Clearly, the Government are in danger of going too fast down that road and, by accelerating the process, they have accelerated the challenge for the Post Office. If they had allowed things to move at the pace at which customers were adapting naturally, the Post Office could have adapted its services to the way in which the market was moving. Because the Government have accelerated the pressure on our sub-post offices, the Department of Trade and Industry must now pick up the pieces at the other end of the scale and try to sort out the mess facing post offices to keep them open. The Government have promised people that they will still be able to collect their benefit at the post office, but that is a hollow promise if there is no post office from which to collect it. I hope that the Government, who promised on page 6 of their reply to send the Committee follow-up research on the cost-benefit analysis in October, will deliver that research eventually. It would be helpful to know when they plan to do so.
If the Government are so confident about the way in which they are handling this matter, they should also respond more positively to Postwatch's request to send out research material, the production and postage cost of which Postwatch will pay for. The Government's excuse for not allowing Postwatch direct access to consumers is data protection, but they could do more to work with Postwatch to facilitate its research, which
could reassure us and the wider public about how the system is being processed.I repeat that the key is to operate a fair choice. The National Federation of Sub-Postmasters has pointed out that, in reality, there are eight steps to opening a Post Office card account. That is a long-drawn-out process, and the Government need to look at that again if their reassurance is genuine that people who are entitled to a Post Office card account, and who want one, should have an easy option.

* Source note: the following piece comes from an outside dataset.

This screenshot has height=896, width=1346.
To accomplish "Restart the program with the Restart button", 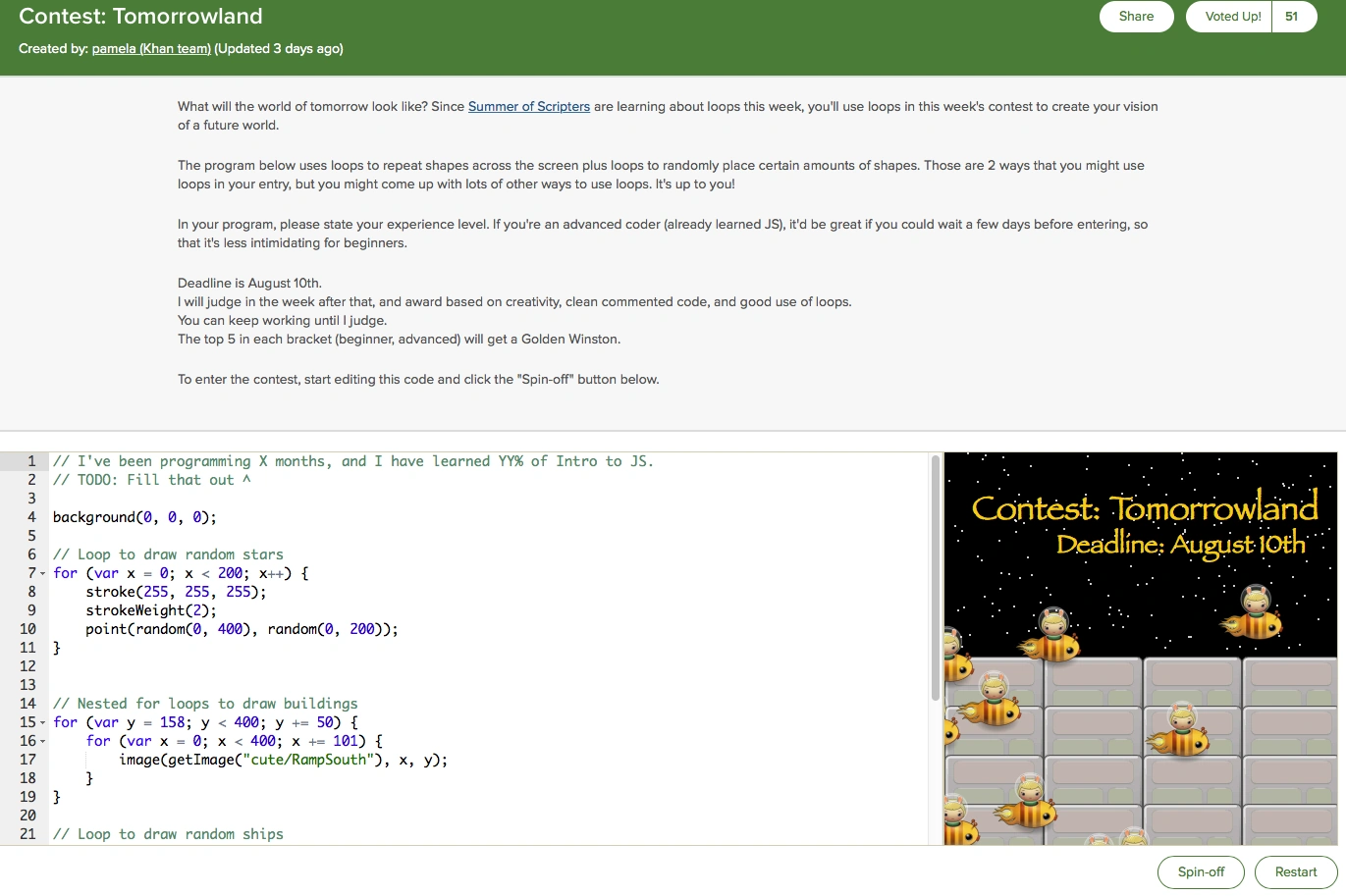I will pyautogui.click(x=1295, y=872).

The final point that the wider public need to understand from this debate and the information provided by the Government is that if they want to stick with their pension book, for the moment, they can do so, and they are entitled to do so. They are entitled to say, "Don't rush me, I want to carry on using my pension book." We need to reassure people that the pension book is still there for the moment. I welcome the movements being made on the exceptions service, and reassurance is also necessary in that regard. Above all, a fair, level playing field is requiredfor those people who want to stick with their post office and the card account, opening a card account should be as easy as if it were a bank account.